Item coordinate data:

▬▬▬▬▬▬

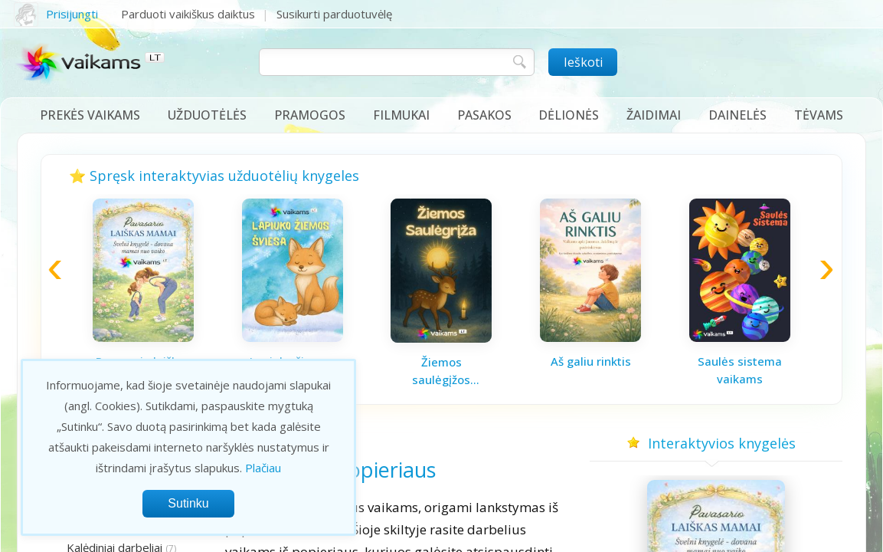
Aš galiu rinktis (591, 361)
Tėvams (818, 115)
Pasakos (484, 115)
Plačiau (263, 467)
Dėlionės (568, 115)
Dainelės (737, 115)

▬▬▬▬▬▬

WHAT YOU HAVE TO DO: Copy out every one of the lines above word for word, without the pictures.

SOLUTION TO THIS TASK:
Aš galiu rinktis (591, 361)
Tėvams (818, 115)
Pasakos (484, 115)
Plačiau (263, 467)
Dėlionės (568, 115)
Dainelės (737, 115)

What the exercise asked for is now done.